27 December - 2 Janauary 2014 #687

Crowding it out

An innovation that may revolutionise surgical care is taking hold in rural Nepal

KUNDA DIXIT
GLOBAL AND LOCAL: A staff at Bayalpata Hospital in Achham takes down details of an expecting mother for possible crowdfunding through the internet.
Most Nepalis don’t have access to surgery, for things as common as cesarean sections, burns, cancer, or vehicular accidents. One in 10 of the diseases can be treated with surgery, yet the rural poor have no access.

Tired of hearing excuses on why surgery wasn’t possible for the rural poor, Nyaya Health which works with a hospital in Achham in western Nepal, has built an innovative new crowdfunding model. Patients who require complex care grant permission for their story to be told online and then anyone around the world can directly fund a portion of their cost of care for as little as $10. Funders are given updates on the patient’s status.

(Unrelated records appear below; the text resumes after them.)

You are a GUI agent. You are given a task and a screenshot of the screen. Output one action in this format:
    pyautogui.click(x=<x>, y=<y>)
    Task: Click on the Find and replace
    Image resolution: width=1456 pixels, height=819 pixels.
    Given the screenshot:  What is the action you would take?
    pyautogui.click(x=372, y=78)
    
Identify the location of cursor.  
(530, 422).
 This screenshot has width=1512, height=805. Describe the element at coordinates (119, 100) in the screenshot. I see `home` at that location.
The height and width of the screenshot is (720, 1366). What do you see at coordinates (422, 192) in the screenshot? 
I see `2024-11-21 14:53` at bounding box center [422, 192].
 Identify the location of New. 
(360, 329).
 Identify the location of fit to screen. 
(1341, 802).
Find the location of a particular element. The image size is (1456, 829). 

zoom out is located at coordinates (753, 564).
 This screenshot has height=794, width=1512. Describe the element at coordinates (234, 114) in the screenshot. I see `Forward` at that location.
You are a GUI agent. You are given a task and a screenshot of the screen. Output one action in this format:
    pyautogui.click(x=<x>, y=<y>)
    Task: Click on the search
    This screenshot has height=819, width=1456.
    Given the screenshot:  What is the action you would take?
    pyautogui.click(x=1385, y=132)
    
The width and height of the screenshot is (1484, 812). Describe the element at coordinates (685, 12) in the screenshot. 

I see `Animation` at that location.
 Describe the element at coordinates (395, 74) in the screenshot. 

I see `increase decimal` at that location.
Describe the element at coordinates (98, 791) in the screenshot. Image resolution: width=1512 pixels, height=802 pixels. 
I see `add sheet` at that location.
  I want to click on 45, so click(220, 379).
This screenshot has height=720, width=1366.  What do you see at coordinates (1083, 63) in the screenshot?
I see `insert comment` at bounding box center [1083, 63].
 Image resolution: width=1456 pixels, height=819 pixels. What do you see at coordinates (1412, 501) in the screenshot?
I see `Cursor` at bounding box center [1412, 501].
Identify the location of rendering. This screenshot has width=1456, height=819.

The stories of patients on the site, captured by photographer Robert Fogarty of Dear World, reveal the transformation crowdfunding has brought patients who otherwise would have gone untreated. A 60-year-old farmer wrote she would “age without fear” after her fracture was repaired with surgery. A new mother held her baby and shared the message that they “could have died at home” were it not for a funded safe birth and a young boy who fell from a guava tree and fractured his leg said, “Now I can be a doctor.”

In 2013, the website raised money for 86 urgent operations in its hospital in Bayalpata of Achham. Nyaya Health’s strict rules on transparency help recruit donors and improve efficiency. Patients can be identified and their stories put up online for funding within one day.

“The idea that surgical care is too expensive and that it cannot be scaled, simply isn’t true. And this crowdfunding model is further disproving that idea,” says Nyaya Health CEO Mark Arnoldy.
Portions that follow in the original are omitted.